Thursday, October 20, 2005

Feynman's Rainbow

Feynman's Rainbow by Leonard Mlodinow might have been called Tuesdays with Dick as on one level you have a similar story to Tuesdays with Morrie. A young physicist (Mlodinow) goes to Nobel-prize winner Richard Feynman for wisdom and direction. On the way he determines a few things about life and careers and the like. Some amusing stuff, some good stuff about physics, some great stuff about Feynman.

Saturday, October 15, 2005

Roving Mars

So there's this guy Steve Squyres who has been exploring Mars and now he's written a book...

Roving Mars: Spirit, Opportunity, and the Exploration of the Red Planet: The bad news is that this is only part of a book. The good news is that it is only part of a book because the story is still unfolding. Squyres is the Principal Investigator on the Mars Exploration Rover project, the effort that (successfully) landed two rovers on Mars (Spirit and Opportunity). Designed to operate for 90 "sols", these rovers are still going several quantum increments past their original "expiration date". A good chunk of the book is spent on previous efforts that Squyres was involved in to get something to Mars as well as the process of building and testing the two rovers. Even though you know that those rovers are there, operating well, he writes a gripping story. Hopefully they will operate for a long period and he can write two or more additional books. I was reminded strongly of Oliver Morton's Mapping Mars in many ways. Morton takes the big picture view and is a fine writer (but not a Real Scientist); Squyres is somebody who is a Real Scientist and doing the Real Thing and he is very enthusiastic about it all. So I'll give a slight edge to Roving Mars over Mapping Mars despite the fact that you are getting a smaller (and still developing) tale.

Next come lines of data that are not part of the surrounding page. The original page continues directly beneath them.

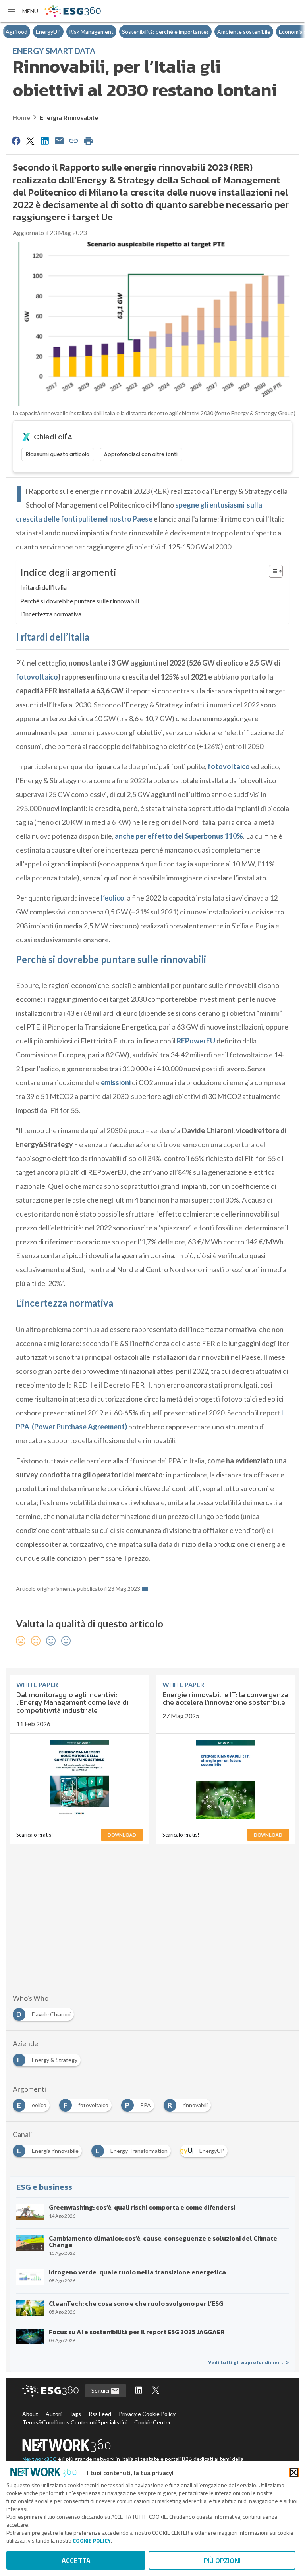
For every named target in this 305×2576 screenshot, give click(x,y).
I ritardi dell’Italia (43, 587)
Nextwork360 (39, 2459)
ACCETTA (76, 2560)
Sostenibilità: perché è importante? (135, 31)
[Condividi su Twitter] (30, 140)
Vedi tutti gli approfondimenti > (248, 2362)
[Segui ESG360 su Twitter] (155, 2390)
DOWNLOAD (122, 1835)
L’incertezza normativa (50, 614)
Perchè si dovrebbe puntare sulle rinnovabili (79, 601)
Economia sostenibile (275, 31)
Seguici (100, 2390)
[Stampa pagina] (88, 140)
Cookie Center (152, 2422)
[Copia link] (74, 140)
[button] (22, 11)
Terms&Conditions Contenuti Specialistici (74, 2422)
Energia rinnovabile (69, 117)
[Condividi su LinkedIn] (45, 140)
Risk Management (61, 31)
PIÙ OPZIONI (222, 2560)
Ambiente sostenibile (213, 31)
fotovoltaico (37, 676)
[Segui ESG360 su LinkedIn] (138, 2390)
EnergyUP (18, 31)
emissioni (116, 1082)
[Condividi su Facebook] (16, 140)
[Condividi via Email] (59, 140)
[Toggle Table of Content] (272, 571)
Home (21, 117)
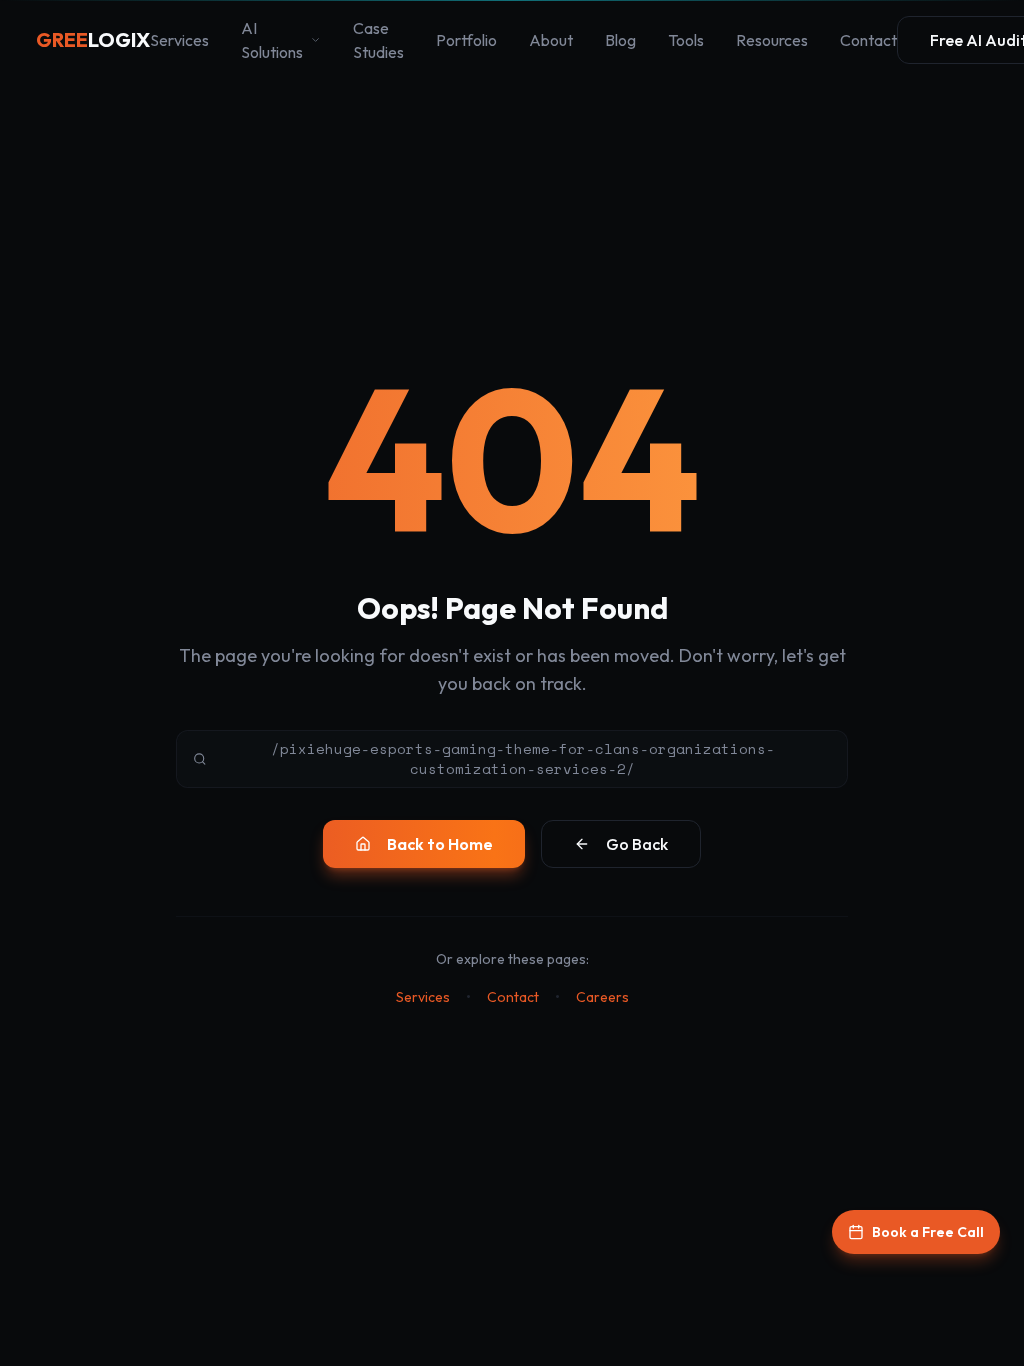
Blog (620, 40)
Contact (868, 40)
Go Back (637, 844)
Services (179, 40)
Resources (772, 40)
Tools (686, 40)
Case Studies (378, 40)
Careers (602, 997)
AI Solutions (272, 40)
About (551, 40)
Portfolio (466, 40)
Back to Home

I breezed through this book in a few days as the tale unfolded. It was interesting to contrast this book with another one that I've been struggling with: Alan Binder's overly massive and over-written Lunar Prospector: Against All Odds. Why the difficulty? Squyres spends a lot of the book talking about other people and their (positive) contributions to the project. Even if they were in competition with him to begin with, he finds a way of praising them. Binder spends his book putting people down. He wrote his book to show people how the Lunar Prospector was the "right way" to do a space project, but his management style seems to resemble that alleged of a recent apointee to the ambassador corps. I keep slogging through the book (after all, it is a subject that interests me). Hopefully I'll finish it.